A aprovação no Senado ocorre depois que o presidente dos Estados Unidos, Donald Trump, declarou sua intenção de resolver pessoalmente um dos impactos mais visíveis dessa paralisação: a ausência de pessoal de segurança aeroportuária (funcionários da Agência de Segurança nos Transportes, também subordinada ao DHS) nos aeroportos do país e as consequentes filas de viajantes. Além disso, e segundo fontes do site de notícias Politico, funcionários dessa agência estavam finalizando os preparativos para uma greve nacional iminente, em protesto.
Essa pressão levou o Senado dos Estados Unidos a se reunir em sessão de emergência para desbloquear uma votação que finalmente terminou às 02h30 desta madrugada e que passa a bola para a Câmara dos Representantes para que inicie, o mais cedo a partir desta noite, uma deliberação de resultado incerto e a menos de 24 horas de que o bloqueio do DHS bata o recorde histórico de duração para uma agência do país.
O líder da maioria republicana no Senado, John Thune, reconheceu que o resultado da votação foi “infeliz” e acabou admitindo uma capitulação diante do que lamentou como uma falta de vontade de aproximação por parte da oposição do Partido Democrata. “Eles queriam reformas e tentamos trabalhar com eles para alcançá-las. O fato é que há batalhas que devem ser deixadas para outro dia”, considerou.

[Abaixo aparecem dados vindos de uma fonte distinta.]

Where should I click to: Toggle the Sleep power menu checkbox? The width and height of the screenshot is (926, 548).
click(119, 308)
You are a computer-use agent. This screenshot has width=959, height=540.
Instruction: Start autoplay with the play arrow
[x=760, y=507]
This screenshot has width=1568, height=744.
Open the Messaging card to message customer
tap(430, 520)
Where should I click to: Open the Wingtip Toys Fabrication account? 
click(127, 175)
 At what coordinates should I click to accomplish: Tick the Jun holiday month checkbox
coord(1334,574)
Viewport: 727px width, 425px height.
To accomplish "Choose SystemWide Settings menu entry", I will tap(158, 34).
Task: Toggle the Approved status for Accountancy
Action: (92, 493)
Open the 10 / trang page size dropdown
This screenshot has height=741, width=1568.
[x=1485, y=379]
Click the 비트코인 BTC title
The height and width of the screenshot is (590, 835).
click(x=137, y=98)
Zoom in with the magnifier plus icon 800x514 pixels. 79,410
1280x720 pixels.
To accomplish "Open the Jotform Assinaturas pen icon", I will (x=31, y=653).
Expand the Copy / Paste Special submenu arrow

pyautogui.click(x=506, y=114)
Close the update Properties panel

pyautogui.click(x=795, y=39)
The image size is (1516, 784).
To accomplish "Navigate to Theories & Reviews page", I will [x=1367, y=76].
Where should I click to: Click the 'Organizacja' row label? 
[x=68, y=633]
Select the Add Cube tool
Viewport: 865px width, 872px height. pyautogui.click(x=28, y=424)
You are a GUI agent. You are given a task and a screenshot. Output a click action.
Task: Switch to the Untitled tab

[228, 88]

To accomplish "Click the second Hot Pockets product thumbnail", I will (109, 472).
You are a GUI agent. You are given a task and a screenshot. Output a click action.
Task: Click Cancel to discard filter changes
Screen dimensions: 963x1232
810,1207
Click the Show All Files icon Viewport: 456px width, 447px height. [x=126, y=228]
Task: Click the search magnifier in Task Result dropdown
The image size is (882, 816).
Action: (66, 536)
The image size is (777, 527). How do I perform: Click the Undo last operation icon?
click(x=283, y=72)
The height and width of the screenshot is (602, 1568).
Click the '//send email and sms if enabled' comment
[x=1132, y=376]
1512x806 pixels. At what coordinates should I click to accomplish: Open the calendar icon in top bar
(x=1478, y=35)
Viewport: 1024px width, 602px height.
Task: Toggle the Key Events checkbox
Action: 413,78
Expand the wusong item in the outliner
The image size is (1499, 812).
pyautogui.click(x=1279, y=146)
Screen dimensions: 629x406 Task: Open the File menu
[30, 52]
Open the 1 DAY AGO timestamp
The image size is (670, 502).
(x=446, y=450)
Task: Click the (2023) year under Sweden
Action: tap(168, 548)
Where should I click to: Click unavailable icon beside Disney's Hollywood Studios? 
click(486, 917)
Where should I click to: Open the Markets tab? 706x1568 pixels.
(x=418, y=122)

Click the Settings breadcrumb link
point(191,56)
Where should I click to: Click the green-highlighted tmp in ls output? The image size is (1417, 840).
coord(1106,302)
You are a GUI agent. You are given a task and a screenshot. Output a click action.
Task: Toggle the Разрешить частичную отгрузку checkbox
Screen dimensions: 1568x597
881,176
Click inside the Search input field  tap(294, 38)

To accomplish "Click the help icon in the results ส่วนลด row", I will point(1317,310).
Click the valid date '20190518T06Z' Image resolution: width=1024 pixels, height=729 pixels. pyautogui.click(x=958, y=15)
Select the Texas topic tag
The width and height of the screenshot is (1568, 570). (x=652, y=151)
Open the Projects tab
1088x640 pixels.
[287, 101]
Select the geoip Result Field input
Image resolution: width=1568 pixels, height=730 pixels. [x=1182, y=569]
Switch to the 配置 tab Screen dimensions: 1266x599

O líder da minoria democrata no Senado e chefe “de fato” do partido, Chuck Schumer, comemorou, por sua vez, que “esses bandidos do ICE perderam o cheque em branco” de que desfrutavam desde julho de 2025, quando a aprovação da Lei da Bela e Enorme Medida Legislativa de Donald Trump acabou concedendo à agência um orçamento adicional de cerca de 70 bilhões de euros para operações de detenção e deportação que resultaram em inúmeras denúncias de organizações civis contra seus agentes por uso excessivo da força, maus-tratos e abusos em centros de detenção, e pela morte a tiros de dois cidadãos americanos em Minneapolis.
Schumer comemorou uma vitória provisória de seu partido contra a “milícia letal de Donald Trump, que não receberá mais fundos a menos que inicie um sério programa de reformas”. No entanto, o resultado está longe de seus objetivos iniciais, pois o ICE continuará a contar com seu enorme orçamento atual, a votação no Senado de forma alguma aborda suas normas de conduta, e resta saber o resultado final da votação na Câmara dos Deputados, onde os republicanos também são maioria.